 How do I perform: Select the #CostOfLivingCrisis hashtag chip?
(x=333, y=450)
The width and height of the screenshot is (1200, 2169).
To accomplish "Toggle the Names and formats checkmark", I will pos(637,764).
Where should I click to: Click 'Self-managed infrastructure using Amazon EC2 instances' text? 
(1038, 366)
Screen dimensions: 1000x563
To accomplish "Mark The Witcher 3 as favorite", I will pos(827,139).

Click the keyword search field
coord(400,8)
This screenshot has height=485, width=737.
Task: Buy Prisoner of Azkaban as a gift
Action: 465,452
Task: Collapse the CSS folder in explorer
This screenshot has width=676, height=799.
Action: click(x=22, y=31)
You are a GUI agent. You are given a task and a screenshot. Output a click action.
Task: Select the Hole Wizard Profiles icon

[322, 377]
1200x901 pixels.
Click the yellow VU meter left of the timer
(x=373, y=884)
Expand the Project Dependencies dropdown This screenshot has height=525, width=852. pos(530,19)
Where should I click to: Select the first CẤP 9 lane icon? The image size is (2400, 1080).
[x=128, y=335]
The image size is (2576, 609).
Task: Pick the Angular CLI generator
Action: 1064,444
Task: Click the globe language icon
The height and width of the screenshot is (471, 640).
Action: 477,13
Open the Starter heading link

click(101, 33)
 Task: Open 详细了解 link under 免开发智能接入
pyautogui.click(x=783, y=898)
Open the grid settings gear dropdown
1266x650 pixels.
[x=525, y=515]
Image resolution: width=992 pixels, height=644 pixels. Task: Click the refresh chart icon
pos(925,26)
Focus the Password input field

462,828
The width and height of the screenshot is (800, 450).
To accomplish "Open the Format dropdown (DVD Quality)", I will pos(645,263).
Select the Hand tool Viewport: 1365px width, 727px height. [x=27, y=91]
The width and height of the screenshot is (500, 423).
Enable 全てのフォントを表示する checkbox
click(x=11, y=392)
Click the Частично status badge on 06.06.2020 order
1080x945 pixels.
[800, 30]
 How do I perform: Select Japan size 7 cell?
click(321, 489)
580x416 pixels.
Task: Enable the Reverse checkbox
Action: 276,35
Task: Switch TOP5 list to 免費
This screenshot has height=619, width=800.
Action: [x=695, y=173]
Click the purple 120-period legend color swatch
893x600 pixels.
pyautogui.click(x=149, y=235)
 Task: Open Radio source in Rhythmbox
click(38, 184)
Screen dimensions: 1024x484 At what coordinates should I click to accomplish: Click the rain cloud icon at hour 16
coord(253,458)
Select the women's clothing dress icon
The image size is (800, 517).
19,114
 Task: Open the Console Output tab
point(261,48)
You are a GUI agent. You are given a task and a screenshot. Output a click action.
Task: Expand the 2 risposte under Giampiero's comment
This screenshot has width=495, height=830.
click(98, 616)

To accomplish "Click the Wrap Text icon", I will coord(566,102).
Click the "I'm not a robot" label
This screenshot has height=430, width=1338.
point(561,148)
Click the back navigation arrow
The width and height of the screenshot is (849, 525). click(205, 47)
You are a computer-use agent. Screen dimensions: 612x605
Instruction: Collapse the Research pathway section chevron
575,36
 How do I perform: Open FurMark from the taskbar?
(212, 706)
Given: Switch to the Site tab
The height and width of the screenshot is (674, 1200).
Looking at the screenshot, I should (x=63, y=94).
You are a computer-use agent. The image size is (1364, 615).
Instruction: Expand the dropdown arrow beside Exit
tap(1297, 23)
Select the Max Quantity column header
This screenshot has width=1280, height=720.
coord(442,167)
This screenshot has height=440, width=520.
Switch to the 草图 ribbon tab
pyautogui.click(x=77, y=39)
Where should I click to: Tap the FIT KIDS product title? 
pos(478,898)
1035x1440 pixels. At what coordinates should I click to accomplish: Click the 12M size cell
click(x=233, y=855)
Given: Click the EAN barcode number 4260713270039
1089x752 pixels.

----------

Copy out all the records exactly.

 How do I perform: Select the #CostOfLivingCrisis hashtag chip?
(x=333, y=450)
The width and height of the screenshot is (1200, 2169).
To accomplish "Toggle the Names and formats checkmark", I will pos(637,764).
Where should I click to: Click 'Self-managed infrastructure using Amazon EC2 instances' text? 
(1038, 366)
Screen dimensions: 1000x563
To accomplish "Mark The Witcher 3 as favorite", I will pos(827,139).

Click the keyword search field
coord(400,8)
This screenshot has height=485, width=737.
Task: Buy Prisoner of Azkaban as a gift
Action: 465,452
Task: Collapse the CSS folder in explorer
This screenshot has width=676, height=799.
Action: click(x=22, y=31)
You are a GUI agent. You are given a task and a screenshot. Output a click action.
Task: Select the Hole Wizard Profiles icon

[322, 377]
1200x901 pixels.
Click the yellow VU meter left of the timer
(x=373, y=884)
Expand the Project Dependencies dropdown This screenshot has height=525, width=852. pos(530,19)
Where should I click to: Select the first CẤP 9 lane icon? The image size is (2400, 1080).
[x=128, y=335]
The image size is (2576, 609).
Task: Pick the Angular CLI generator
Action: 1064,444
Task: Click the globe language icon
The height and width of the screenshot is (471, 640).
Action: 477,13
Open the Starter heading link

click(101, 33)
 Task: Open 详细了解 link under 免开发智能接入
pyautogui.click(x=783, y=898)
Open the grid settings gear dropdown
1266x650 pixels.
[x=525, y=515]
Image resolution: width=992 pixels, height=644 pixels. Task: Click the refresh chart icon
pos(925,26)
Focus the Password input field

462,828
The width and height of the screenshot is (800, 450).
To accomplish "Open the Format dropdown (DVD Quality)", I will pos(645,263).
Select the Hand tool Viewport: 1365px width, 727px height. [x=27, y=91]
The width and height of the screenshot is (500, 423).
Enable 全てのフォントを表示する checkbox
click(x=11, y=392)
Click the Частично status badge on 06.06.2020 order
1080x945 pixels.
[800, 30]
 How do I perform: Select Japan size 7 cell?
click(321, 489)
580x416 pixels.
Task: Enable the Reverse checkbox
Action: 276,35
Task: Switch TOP5 list to 免費
This screenshot has height=619, width=800.
Action: [x=695, y=173]
Click the purple 120-period legend color swatch
893x600 pixels.
pyautogui.click(x=149, y=235)
 Task: Open Radio source in Rhythmbox
click(38, 184)
Screen dimensions: 1024x484 At what coordinates should I click to accomplish: Click the rain cloud icon at hour 16
coord(253,458)
Select the women's clothing dress icon
The image size is (800, 517).
19,114
 Task: Open the Console Output tab
point(261,48)
You are a GUI agent. You are given a task and a screenshot. Output a click action.
Task: Expand the 2 risposte under Giampiero's comment
This screenshot has width=495, height=830.
click(98, 616)

To accomplish "Click the Wrap Text icon", I will coord(566,102).
Click the "I'm not a robot" label
This screenshot has height=430, width=1338.
point(561,148)
Click the back navigation arrow
The width and height of the screenshot is (849, 525). click(205, 47)
You are a computer-use agent. Screen dimensions: 612x605
Instruction: Collapse the Research pathway section chevron
575,36
 How do I perform: Open FurMark from the taskbar?
(212, 706)
Given: Switch to the Site tab
The height and width of the screenshot is (674, 1200).
Looking at the screenshot, I should (x=63, y=94).
You are a computer-use agent. The image size is (1364, 615).
Instruction: Expand the dropdown arrow beside Exit
tap(1297, 23)
Select the Max Quantity column header
This screenshot has width=1280, height=720.
coord(442,167)
This screenshot has height=440, width=520.
Switch to the 草图 ribbon tab
pyautogui.click(x=77, y=39)
Where should I click to: Tap the FIT KIDS product title? 
pos(478,898)
1035x1440 pixels. At what coordinates should I click to accomplish: Click the 12M size cell
click(x=233, y=855)
Given: Click the EAN barcode number 4260713270039
1089x752 pixels.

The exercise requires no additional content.